With the proposed human attention model, the important score for each shot can be calculated. Then we get the attention flow plot to depict the development of the storyline. Moreover, the attention flow plot is smoothed with a Gaussian filter for the two reasons. Firstly, there will not be drastic changes in the continuously developing storyline. Secondly, human perception gradually changes because of memory retention. Based on the attention flow plot of each sub-models, we implement a predefined threshold approach for highlights detection: (a) In one shot, we count the number, N, of the peaks over the threshold Th1; (b) If N is larger than the threshold Th2, the shot is decided as the highlight.

2.2. Middle level hierarchy for human cognition

Cognition is a mental process or ability of reasoning and judgment based on awareness and

perception [23]. For a movie, audiences are usually impressed by the important semantics, Who, What, Where and How in the highlights by “thinking” as well as “watching”. Therefore, the middle level hierarchy of the framework deals with semantic analysis and automatic annotation for the four elements in movie content.

2.2.1. Who

“Who” means the main characters in a movie. To detect the main characters, we propose a voting-based method. We apply the face detection and recognition algorithms [26] on key frames and cluster the results. Each category corresponds to one character. By majority voting, the most important characters can be found and the occurrence of main characters in each shot or scene can be annotated.

2.2.2. What

“What” denotes semantics in the movie story. Music, dialogue, and exciting scenes, such as action and war usually account for most of a film. Therefore, we implement music, dialogue, action and warfare detectors for semantic scene annotation in the entire movie.

### Record extracts
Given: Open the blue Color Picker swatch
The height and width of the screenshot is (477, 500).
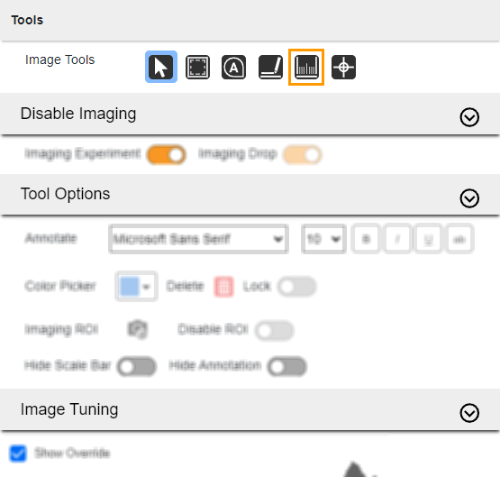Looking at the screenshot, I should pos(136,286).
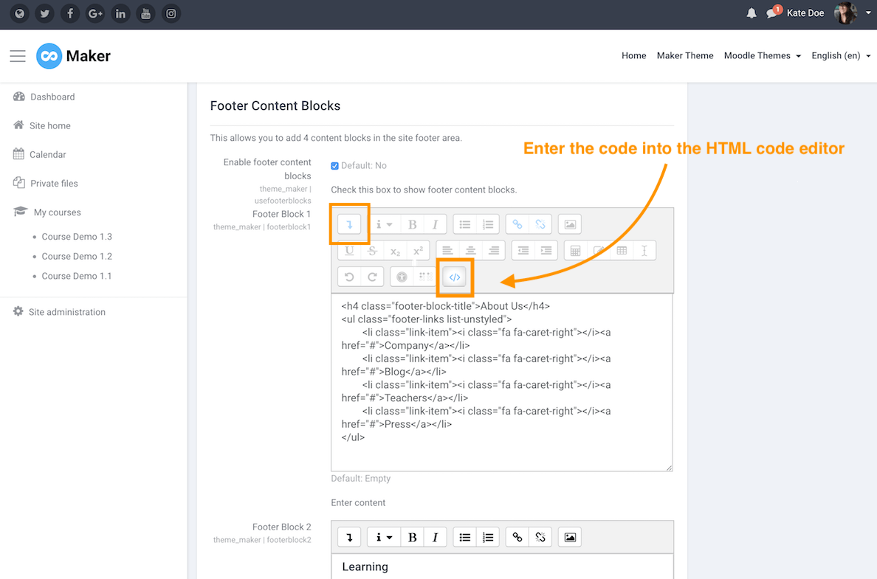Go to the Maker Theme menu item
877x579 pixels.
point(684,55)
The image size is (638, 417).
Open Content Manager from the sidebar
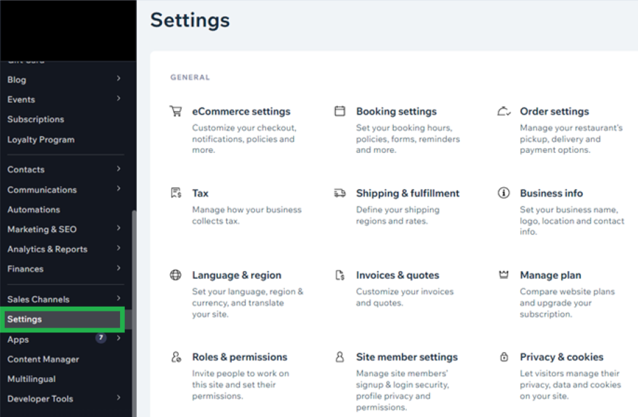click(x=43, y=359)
---
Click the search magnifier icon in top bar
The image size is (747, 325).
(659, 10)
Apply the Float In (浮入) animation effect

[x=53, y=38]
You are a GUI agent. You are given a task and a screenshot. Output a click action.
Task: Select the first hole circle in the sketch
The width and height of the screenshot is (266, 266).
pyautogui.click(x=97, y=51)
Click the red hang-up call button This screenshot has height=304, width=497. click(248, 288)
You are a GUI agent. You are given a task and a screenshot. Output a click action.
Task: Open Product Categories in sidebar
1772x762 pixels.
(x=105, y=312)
--
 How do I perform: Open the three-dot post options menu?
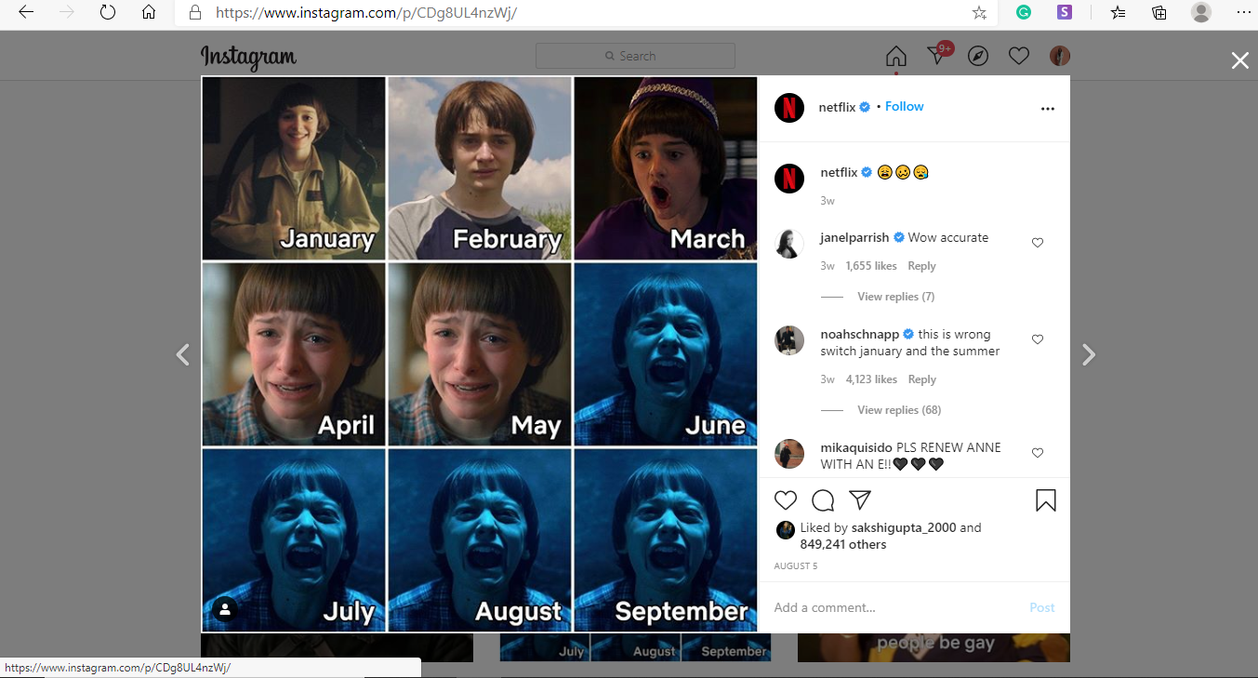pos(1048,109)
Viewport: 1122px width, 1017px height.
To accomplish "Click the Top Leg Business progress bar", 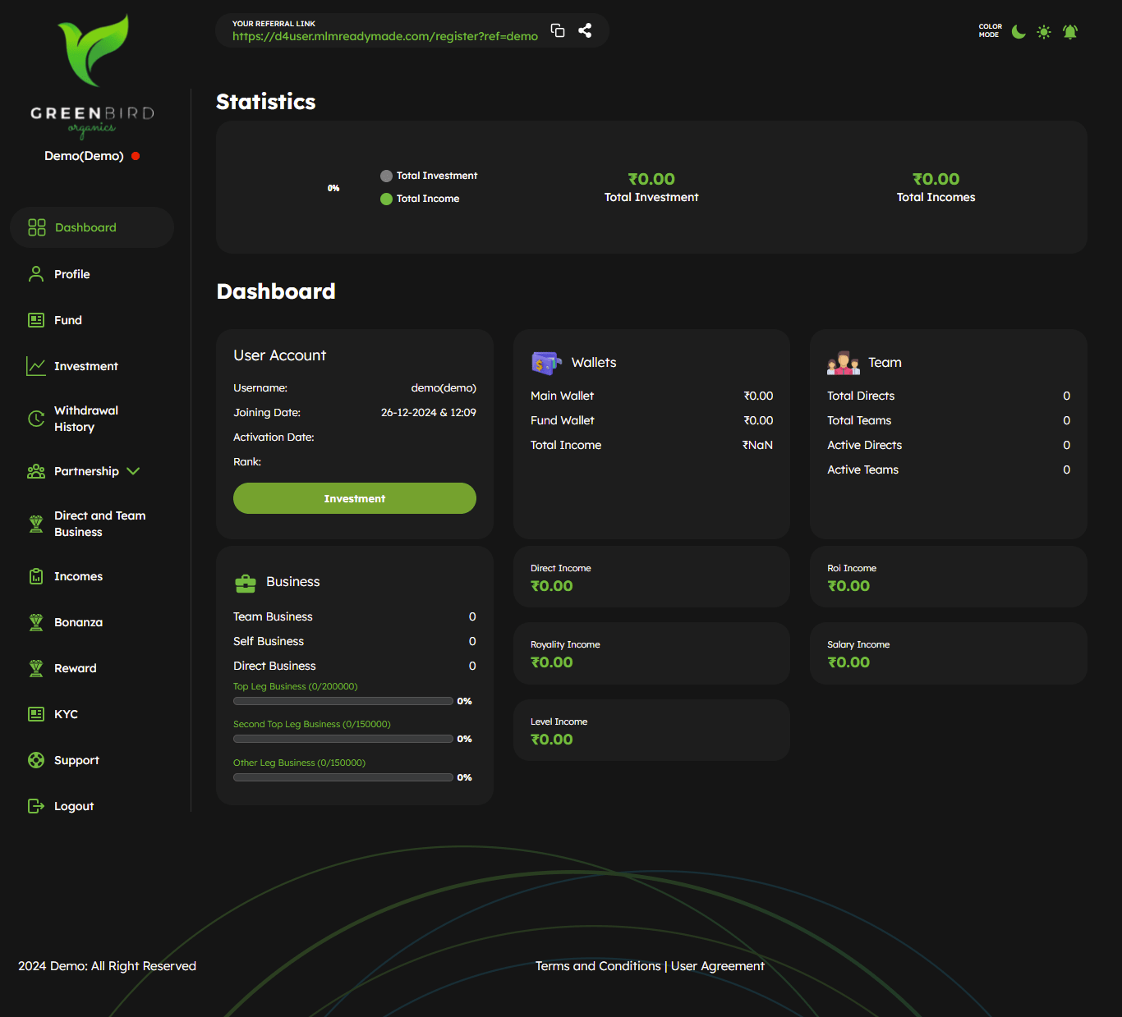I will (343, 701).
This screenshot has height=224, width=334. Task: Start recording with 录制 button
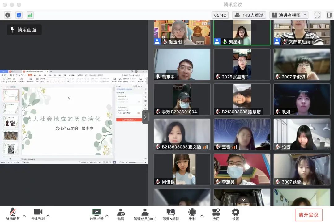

### What the exercise asks
Why does the passage on detecting movie highlights smooth the attention flow plot with a Gaussian filter? Answer in one to three sentences.

### Final result
The plot is smoothed for two reasons. A storyline that develops continuously does not change drastically, and human perception shifts only gradually because of memory retention.